#### Information supplied

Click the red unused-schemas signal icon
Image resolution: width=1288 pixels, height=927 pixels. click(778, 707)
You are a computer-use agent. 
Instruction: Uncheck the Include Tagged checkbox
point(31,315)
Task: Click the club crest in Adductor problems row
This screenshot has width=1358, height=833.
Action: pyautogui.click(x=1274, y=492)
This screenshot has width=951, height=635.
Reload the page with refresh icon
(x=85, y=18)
...
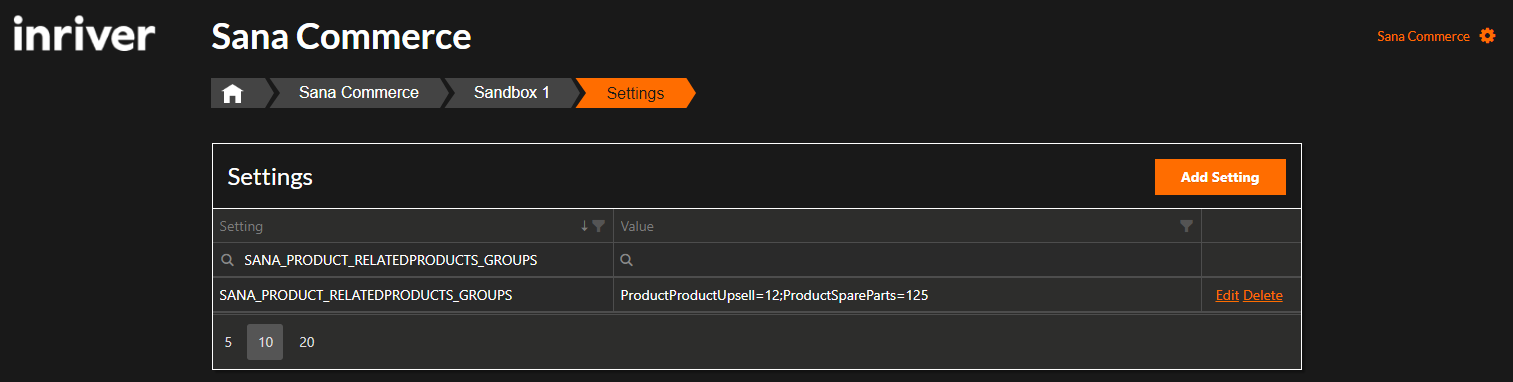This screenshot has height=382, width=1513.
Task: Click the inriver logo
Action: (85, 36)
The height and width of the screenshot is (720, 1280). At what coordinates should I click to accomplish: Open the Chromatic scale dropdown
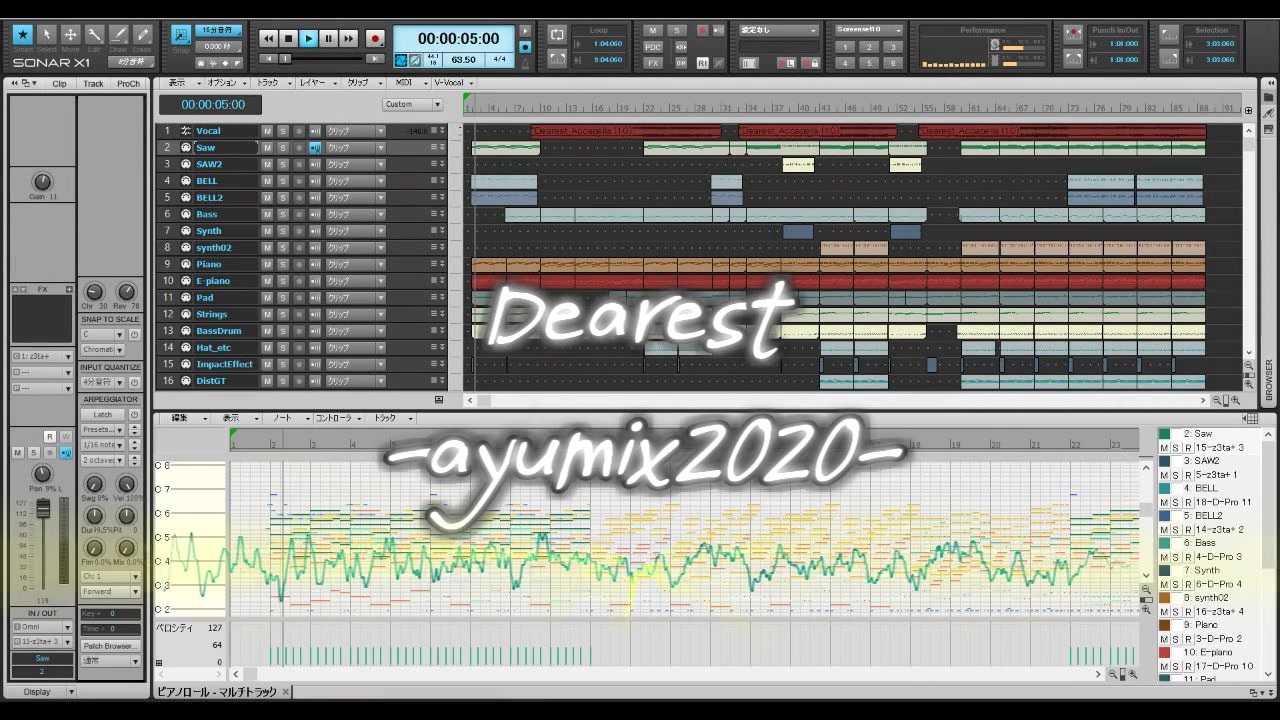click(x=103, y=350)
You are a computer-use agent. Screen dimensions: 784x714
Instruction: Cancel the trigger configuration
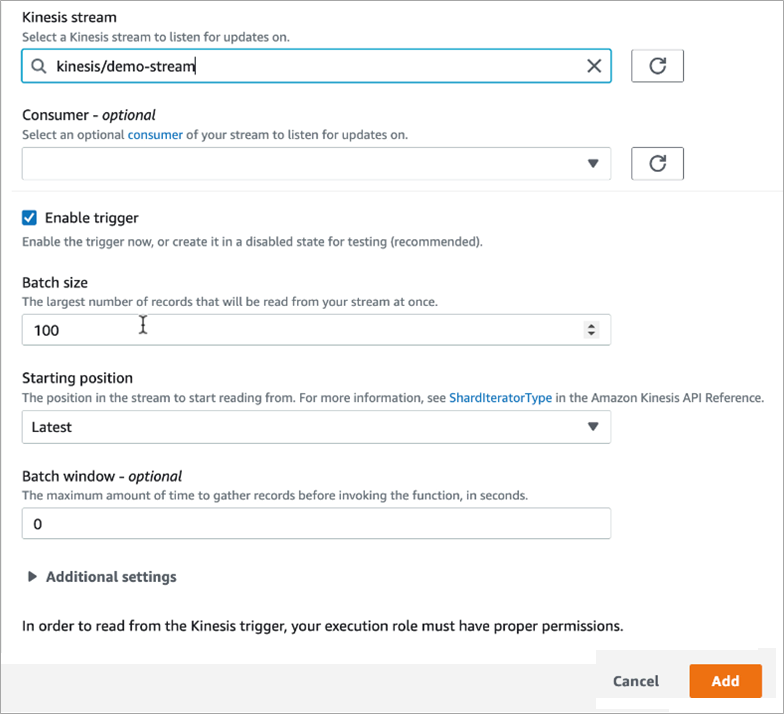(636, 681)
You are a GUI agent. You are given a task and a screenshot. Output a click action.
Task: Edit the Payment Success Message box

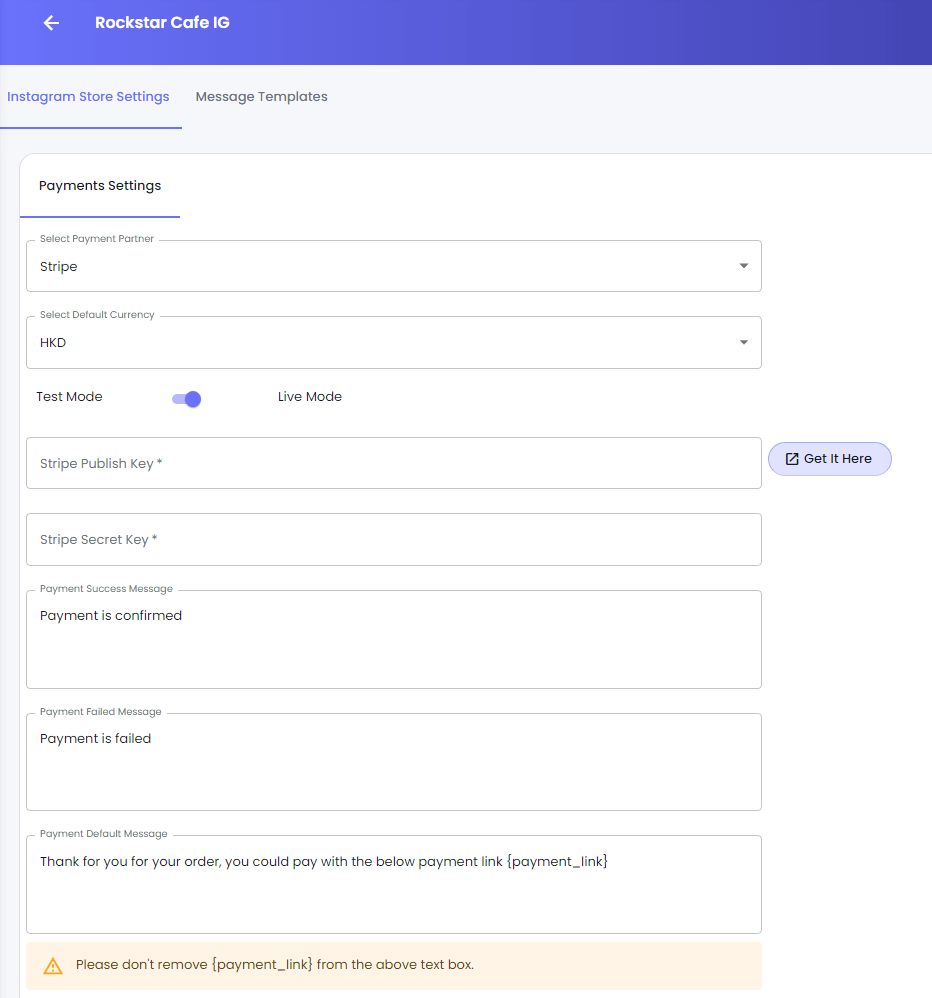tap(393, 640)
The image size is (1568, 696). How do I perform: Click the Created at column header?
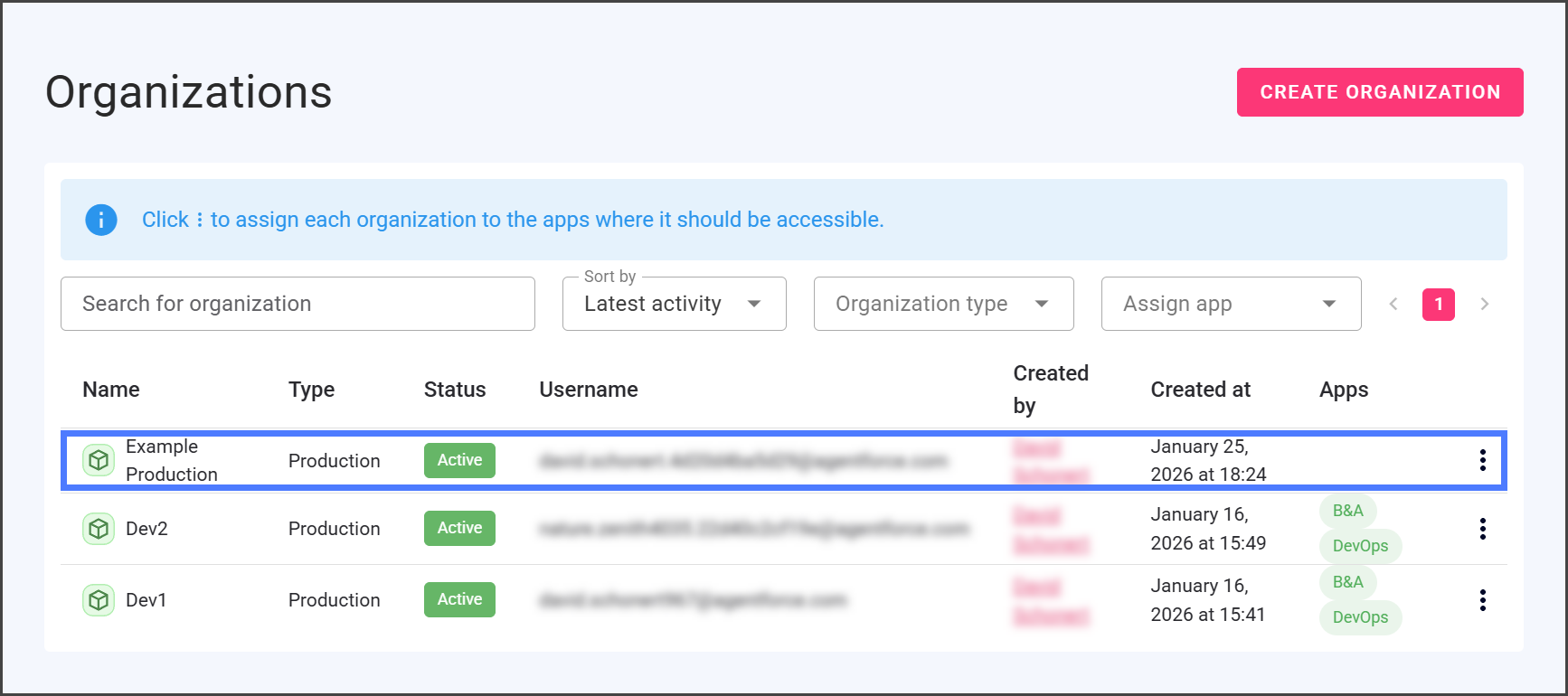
==
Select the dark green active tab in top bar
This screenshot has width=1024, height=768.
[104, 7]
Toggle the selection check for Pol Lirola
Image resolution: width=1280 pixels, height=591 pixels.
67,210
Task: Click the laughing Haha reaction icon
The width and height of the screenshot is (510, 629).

#### Your goal
Quote the rows from the line with "Task: Click the club" up to and including the line with "(x=85, y=18)".

#### Written response
Task: Click the club crest in Adductor problems row
This screenshot has width=1358, height=833.
Action: pyautogui.click(x=1274, y=492)
This screenshot has width=951, height=635.
Reload the page with refresh icon
(x=85, y=18)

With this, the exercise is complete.